I've made some pretty big decisions lately. Some decisions that are kind of expected for someone my age but were pretty big deals to me because -would you know -I'm not a huge fan of change. In fact, i despise change and love organization. Lists, cell alerts, calendars, and planners are the only way I can get stuff done. I love time management. Probably a little too much. 

I'll admit that I'm a bit of a control freak when it comes to my time. Which is probably one of the main reasons I'm so stressed lately. Kinks keep getting thrown into my schedules and I don't like it. It makes me irritated.
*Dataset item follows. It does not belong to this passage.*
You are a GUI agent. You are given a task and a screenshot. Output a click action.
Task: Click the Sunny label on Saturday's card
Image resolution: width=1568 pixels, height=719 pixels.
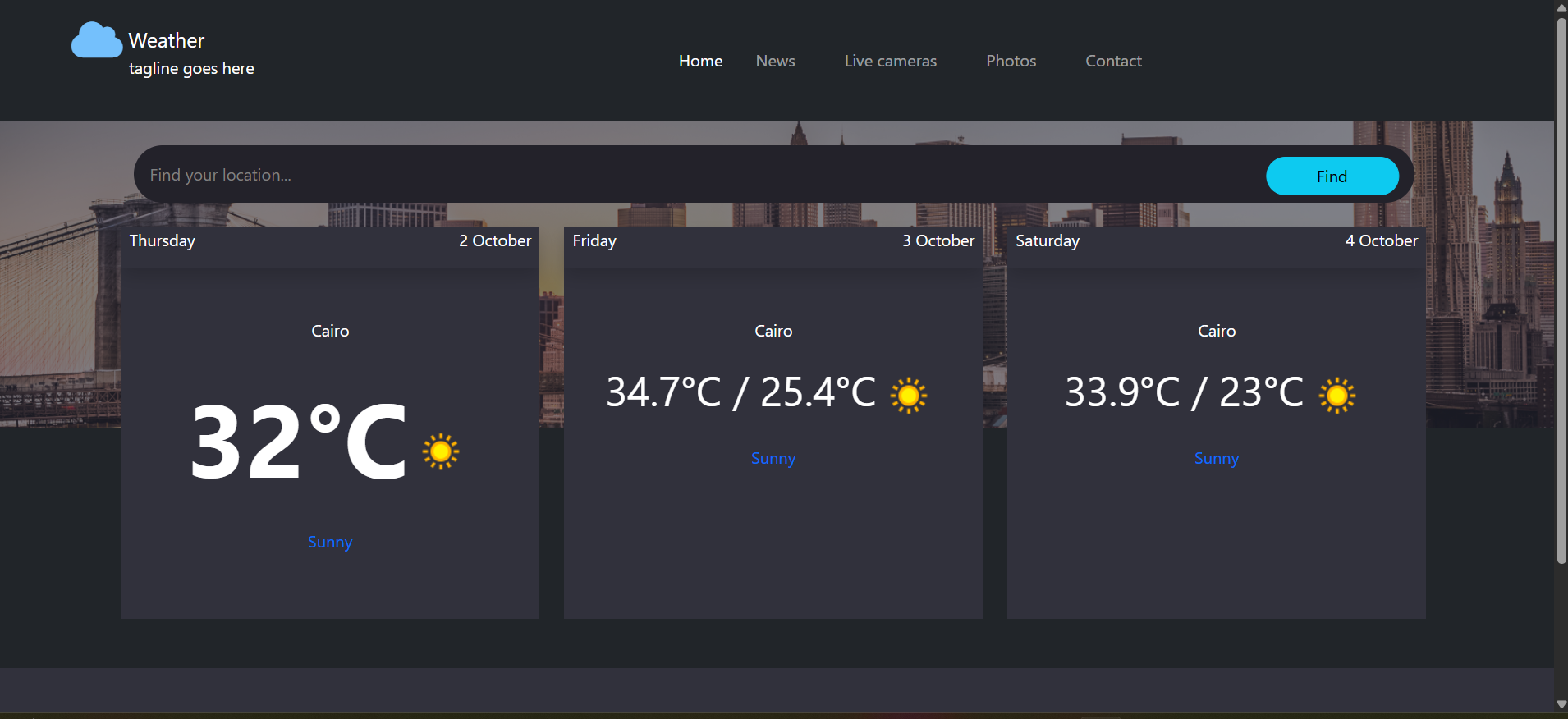(x=1216, y=459)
Just a couple days ago, I was complaining to my roommate (Yeah, I mention her a lot. We live together and we're friends. Deal. With. It)  because I got on Facebook to send a message to someone about an assignment (yes, I was actually doing homework while on Facebook. It can be done) when I received four different requests from people wanting to hang out. 

I groaned and said something like, "As much as I love so-and-so I just don't have time for this." 

My roommate responded, and I applaud her for this because I really did need to hear it that day, by saying, "Yeah, it's sooooooooo horrible that you have friends who care about you and want to go out and do things with you. Friends are such a burden."

I was a bit taken aback at first but she forced me to stop for a minute and think about just how lucky I am. I mean, I do have some pretty awesome friends. The best, actually. And I'd rather hangout with them than stress about that one person that just won't respond to any of my messages but is essential to the assignment I'm working on.

You know what's funny? As soon as I acknowledged that my roommate was right and that I was overreacting, everything worked itself out. 

It worked itself out so well that I actually got a couple hours of free time that day, which I used to play the Lego Batman 2 game I just bought for myself. I wanted to write, but I couldn't, due to previously mentioned reasons. So I opted to spend those two house vegging in front of the TV and guess what else. I even got to see one of my best friends and former roommates who was in town.

Okay. So, yeah. I'm stressed. Yeah, I'm a bit more than peeved at life right now. Yeah, I'm wishing I was doing more creative writing. But you know, life's not all that bad. There still is some sugar left in this life. 

I've made it my goal tonight to not go to bed until I've completely exhausted myself from writing. I've written the whole next part of Refracted and am planning on editing and posting it before I hit the hay. I don't care how early I have to get up in the morning. I'm going to write to my heart's content tonight. 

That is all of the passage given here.